The glacier, known as Perito Moreno, is one of the largest in Patagonia, a region at the southern tip of South America, according to the NASA Earth Observatory. Perito Moreno differs from other glaciers in that it periodically cuts off the major southern arm of Lake Argentino, known as Brazo Rico, by forming a natural dam and preventing water from transferring between the two bodies of water.

"This glacier is somewhat unique in that its path takes it across an arm of a large lake," NASA scientist Jim Foster told OurAmazingPlanet. Foster also curates the Earth Science Picture of the Day, which featured Grosso's photo. "Most glaciers don't have such trajectories, so bridging and tunneling, at least at this scale, is rather rare."

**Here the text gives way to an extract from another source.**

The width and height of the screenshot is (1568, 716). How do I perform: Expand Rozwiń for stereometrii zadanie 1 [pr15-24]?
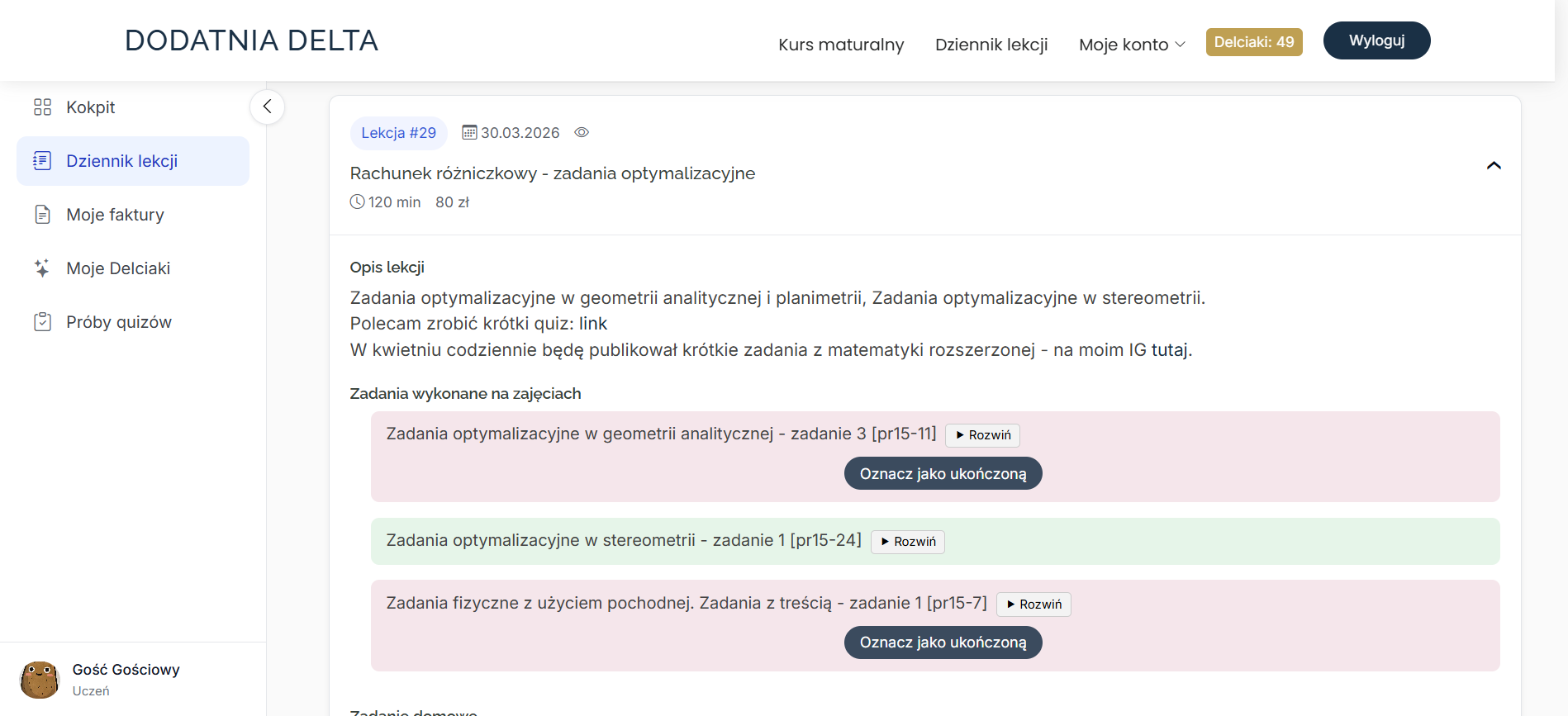(x=908, y=542)
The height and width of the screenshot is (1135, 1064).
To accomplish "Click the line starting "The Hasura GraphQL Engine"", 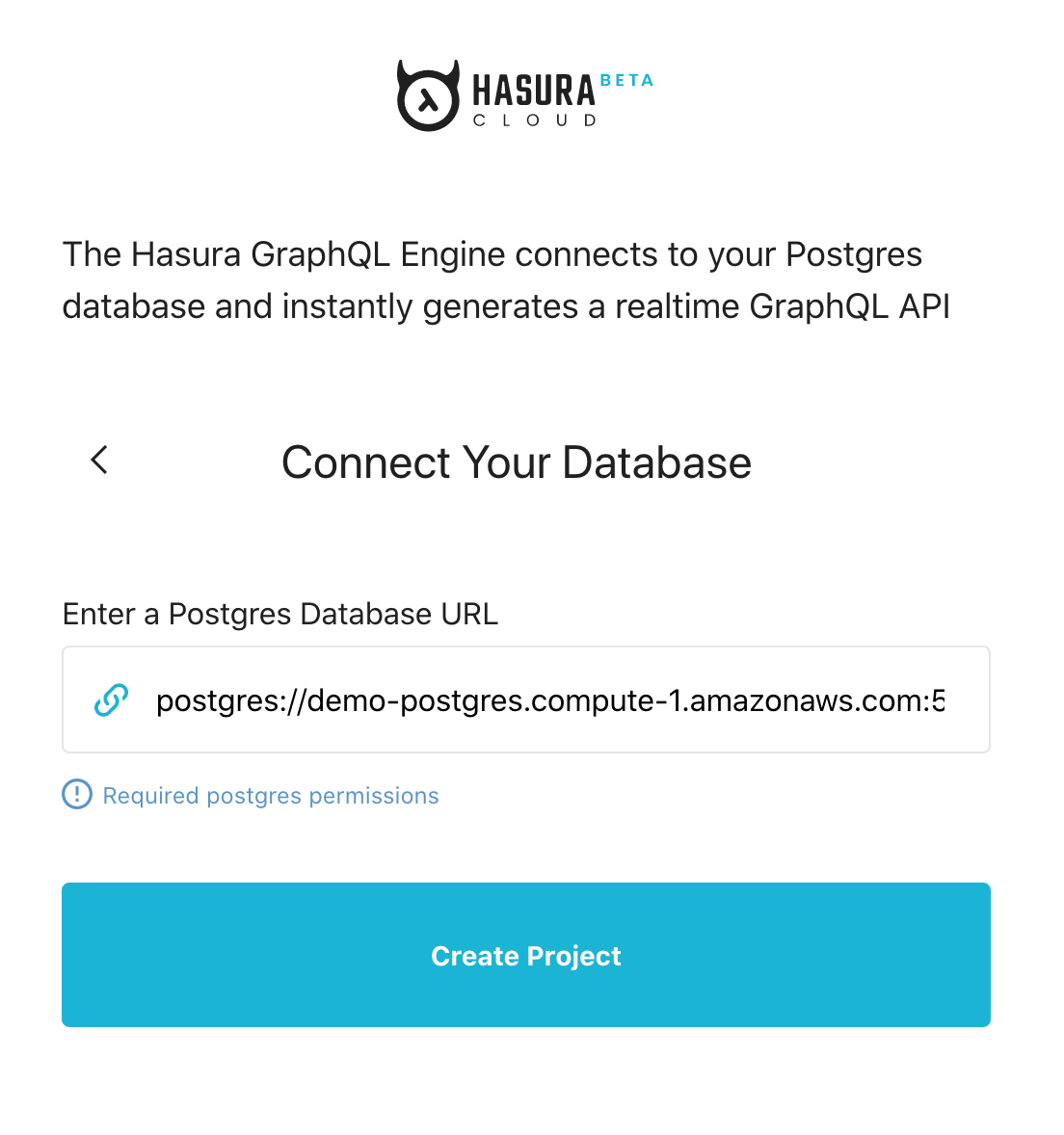I will tap(492, 254).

Grosso got to witness the rare event on Saturday, Jan. 19, at about 7:15 p.m. local time; there were only 20 to 30 visitors present at the time, he said. Luckily, Grosso was far enough away that the rush of water didn't affect him, he told OurAmazingPlanet.

This was but a relatively minor rupture of the glacier, however. Every four to five years Brazo Rico's water levels swell as much as 98 feet (30 meters) higher than those in Lake Argentino. When the stress is too much, the glacier catastrophically ruptures, according to the Earth Observatory.

That last happened in March 2012; this latest burst, witnessed by Grosso, resulted from the melting of the ice bridge that was left over from that 2012 collapse, which had hollowed out an enormous hole through the glacier.